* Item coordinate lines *
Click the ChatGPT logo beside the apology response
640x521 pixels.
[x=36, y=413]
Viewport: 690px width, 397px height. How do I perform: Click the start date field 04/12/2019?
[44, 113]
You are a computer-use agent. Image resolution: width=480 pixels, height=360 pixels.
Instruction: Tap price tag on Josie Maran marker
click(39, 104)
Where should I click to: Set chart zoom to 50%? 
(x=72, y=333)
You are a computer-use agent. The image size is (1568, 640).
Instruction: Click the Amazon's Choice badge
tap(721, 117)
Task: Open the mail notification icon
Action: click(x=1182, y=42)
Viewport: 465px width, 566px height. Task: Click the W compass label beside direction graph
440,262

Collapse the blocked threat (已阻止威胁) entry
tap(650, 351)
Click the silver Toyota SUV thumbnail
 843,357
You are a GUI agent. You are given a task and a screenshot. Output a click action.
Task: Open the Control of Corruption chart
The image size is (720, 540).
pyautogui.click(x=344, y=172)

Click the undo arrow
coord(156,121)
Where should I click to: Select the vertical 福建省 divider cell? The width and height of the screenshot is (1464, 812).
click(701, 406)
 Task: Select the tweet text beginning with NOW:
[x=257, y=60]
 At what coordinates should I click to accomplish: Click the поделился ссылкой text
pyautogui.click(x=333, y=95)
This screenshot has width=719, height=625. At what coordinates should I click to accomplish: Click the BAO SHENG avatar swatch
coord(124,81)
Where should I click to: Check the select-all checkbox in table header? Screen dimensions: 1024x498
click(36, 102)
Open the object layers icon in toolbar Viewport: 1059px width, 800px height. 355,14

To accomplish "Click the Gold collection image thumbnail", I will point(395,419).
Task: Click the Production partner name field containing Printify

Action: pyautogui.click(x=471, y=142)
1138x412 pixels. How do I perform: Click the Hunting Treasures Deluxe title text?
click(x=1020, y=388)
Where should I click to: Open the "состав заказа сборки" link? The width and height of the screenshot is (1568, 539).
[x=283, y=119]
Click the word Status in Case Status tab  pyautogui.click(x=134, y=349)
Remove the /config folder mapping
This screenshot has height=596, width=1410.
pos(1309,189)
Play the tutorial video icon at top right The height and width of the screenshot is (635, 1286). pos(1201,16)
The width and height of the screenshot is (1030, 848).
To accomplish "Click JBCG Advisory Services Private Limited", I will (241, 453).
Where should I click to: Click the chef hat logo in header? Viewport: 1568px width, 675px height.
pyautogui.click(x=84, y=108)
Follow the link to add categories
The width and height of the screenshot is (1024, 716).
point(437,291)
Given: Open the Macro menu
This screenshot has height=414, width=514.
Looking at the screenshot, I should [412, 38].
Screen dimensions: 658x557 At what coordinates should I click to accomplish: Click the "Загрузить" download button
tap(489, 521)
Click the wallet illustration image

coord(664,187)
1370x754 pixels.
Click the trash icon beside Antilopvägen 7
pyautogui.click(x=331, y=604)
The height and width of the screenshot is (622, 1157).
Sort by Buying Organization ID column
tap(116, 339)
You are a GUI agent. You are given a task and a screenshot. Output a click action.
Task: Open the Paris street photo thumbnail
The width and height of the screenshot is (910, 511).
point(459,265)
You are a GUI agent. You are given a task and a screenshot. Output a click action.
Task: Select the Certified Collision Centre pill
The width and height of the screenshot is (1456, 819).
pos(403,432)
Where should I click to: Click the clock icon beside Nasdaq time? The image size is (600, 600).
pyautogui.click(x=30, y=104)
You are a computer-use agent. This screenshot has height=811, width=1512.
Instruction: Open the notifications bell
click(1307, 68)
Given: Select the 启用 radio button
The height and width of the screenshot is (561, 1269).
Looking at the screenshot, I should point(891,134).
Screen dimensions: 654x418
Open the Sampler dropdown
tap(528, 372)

* What needs to be done *
Copy out all of the lines above word for word, with nothing changed.

* Solution for this problem *
Click the ChatGPT logo beside the apology response
640x521 pixels.
[x=36, y=413]
Viewport: 690px width, 397px height. How do I perform: Click the start date field 04/12/2019?
[44, 113]
You are a computer-use agent. Image resolution: width=480 pixels, height=360 pixels.
Instruction: Tap price tag on Josie Maran marker
click(39, 104)
Where should I click to: Set chart zoom to 50%? 
(x=72, y=333)
You are a computer-use agent. The image size is (1568, 640).
Instruction: Click the Amazon's Choice badge
tap(721, 117)
Task: Open the mail notification icon
Action: click(x=1182, y=42)
Viewport: 465px width, 566px height. Task: Click the W compass label beside direction graph
440,262

Collapse the blocked threat (已阻止威胁) entry
tap(650, 351)
Click the silver Toyota SUV thumbnail
 843,357
You are a GUI agent. You are given a task and a screenshot. Output a click action.
Task: Open the Control of Corruption chart
The image size is (720, 540).
pyautogui.click(x=344, y=172)

Click the undo arrow
coord(156,121)
Where should I click to: Select the vertical 福建省 divider cell? The width and height of the screenshot is (1464, 812).
click(701, 406)
 Task: Select the tweet text beginning with NOW:
[x=257, y=60]
 At what coordinates should I click to accomplish: Click the поделился ссылкой text
pyautogui.click(x=333, y=95)
This screenshot has width=719, height=625. At what coordinates should I click to accomplish: Click the BAO SHENG avatar swatch
coord(124,81)
Where should I click to: Check the select-all checkbox in table header? Screen dimensions: 1024x498
click(36, 102)
Open the object layers icon in toolbar Viewport: 1059px width, 800px height. 355,14

To accomplish "Click the Gold collection image thumbnail", I will point(395,419).
Task: Click the Production partner name field containing Printify

Action: pyautogui.click(x=471, y=142)
1138x412 pixels. How do I perform: Click the Hunting Treasures Deluxe title text?
click(x=1020, y=388)
Where should I click to: Open the "состав заказа сборки" link? The width and height of the screenshot is (1568, 539).
[x=283, y=119]
Click the word Status in Case Status tab  pyautogui.click(x=134, y=349)
Remove the /config folder mapping
This screenshot has height=596, width=1410.
pos(1309,189)
Play the tutorial video icon at top right The height and width of the screenshot is (635, 1286). pos(1201,16)
The width and height of the screenshot is (1030, 848).
To accomplish "Click JBCG Advisory Services Private Limited", I will (241, 453).
Where should I click to: Click the chef hat logo in header? Viewport: 1568px width, 675px height.
pyautogui.click(x=84, y=108)
Follow the link to add categories
The width and height of the screenshot is (1024, 716).
point(437,291)
Given: Open the Macro menu
This screenshot has height=414, width=514.
Looking at the screenshot, I should [412, 38].
Screen dimensions: 658x557 At what coordinates should I click to accomplish: Click the "Загрузить" download button
tap(489, 521)
Click the wallet illustration image

coord(664,187)
1370x754 pixels.
Click the trash icon beside Antilopvägen 7
pyautogui.click(x=331, y=604)
The height and width of the screenshot is (622, 1157).
Sort by Buying Organization ID column
tap(116, 339)
You are a GUI agent. You are given a task and a screenshot. Output a click action.
Task: Open the Paris street photo thumbnail
The width and height of the screenshot is (910, 511).
point(459,265)
You are a GUI agent. You are given a task and a screenshot. Output a click action.
Task: Select the Certified Collision Centre pill
The width and height of the screenshot is (1456, 819).
pos(403,432)
Where should I click to: Click the clock icon beside Nasdaq time? The image size is (600, 600).
pyautogui.click(x=30, y=104)
You are a computer-use agent. This screenshot has height=811, width=1512.
Instruction: Open the notifications bell
click(1307, 68)
Given: Select the 启用 radio button
The height and width of the screenshot is (561, 1269).
Looking at the screenshot, I should point(891,134).
Screen dimensions: 654x418
Open the Sampler dropdown
tap(528, 372)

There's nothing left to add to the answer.